As Google search moves toward mobile-optimized websites appearing at the top of its search results, how can you improve your websites to keep your customers coming back?
Written by Eileen Brown, Contributor
Waitress sitting at table and using laptop in café
(Image: Getty Images/iStockphoto)

There has been a large shift to online shopping during the past few weeks in lockdown --- especially for e-commerce categories like grocery and medicine. But what if your website has less than optimal page load times? Your customers will turn to more efficient websites on their devices.

The size of images on websites affects page weight, which significantly impacts website user experience and drives visitors to leave the site for a more optimized site.

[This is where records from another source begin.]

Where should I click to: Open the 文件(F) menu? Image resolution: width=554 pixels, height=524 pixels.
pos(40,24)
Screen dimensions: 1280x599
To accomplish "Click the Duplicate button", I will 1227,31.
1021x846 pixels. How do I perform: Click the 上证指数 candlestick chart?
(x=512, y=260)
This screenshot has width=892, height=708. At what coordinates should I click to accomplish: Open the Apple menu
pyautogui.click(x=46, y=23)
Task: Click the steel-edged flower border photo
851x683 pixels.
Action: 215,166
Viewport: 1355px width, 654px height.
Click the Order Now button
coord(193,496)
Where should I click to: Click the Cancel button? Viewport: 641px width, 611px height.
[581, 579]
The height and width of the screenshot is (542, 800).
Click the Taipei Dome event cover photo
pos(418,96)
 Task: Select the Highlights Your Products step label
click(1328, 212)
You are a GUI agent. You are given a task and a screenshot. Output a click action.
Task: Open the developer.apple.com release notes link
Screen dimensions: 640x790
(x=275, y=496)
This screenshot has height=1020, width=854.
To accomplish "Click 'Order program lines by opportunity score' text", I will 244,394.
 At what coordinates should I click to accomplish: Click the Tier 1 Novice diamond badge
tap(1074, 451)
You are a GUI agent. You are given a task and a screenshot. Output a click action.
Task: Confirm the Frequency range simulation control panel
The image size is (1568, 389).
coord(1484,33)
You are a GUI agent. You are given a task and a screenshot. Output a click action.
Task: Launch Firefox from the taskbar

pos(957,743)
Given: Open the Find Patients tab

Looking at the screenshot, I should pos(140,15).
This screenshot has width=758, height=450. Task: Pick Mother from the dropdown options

Google notes that as page load time goes from one second to five seconds, the probability of bounce -- users turning away from the page to view other sites -- increases by 90%.

According to research conducted by Unbounce, 26.9% of mobile site visitors will only wait between one and three seconds for a site to load before they leave.

New York-based imaging solutions provider LiquidPixels has compared 17 retailers' home pages from a cross-section of product and industry categories to explore images impacted site load times and performance.

Based on image weight, results varied from Target, which loaded the fastest, to Chow Tai Fook jewelers, which took the longest to load. Other retailers such as Amazon, Tesco, and Home Depot have less-than-optimal load times

An analysis of the Amazon Basics page showed a staggering 29.3MB page weight. On a 17Mbps mobile connection, the page would take 13 seconds to download. With image optimization, download time would be cut by two seconds.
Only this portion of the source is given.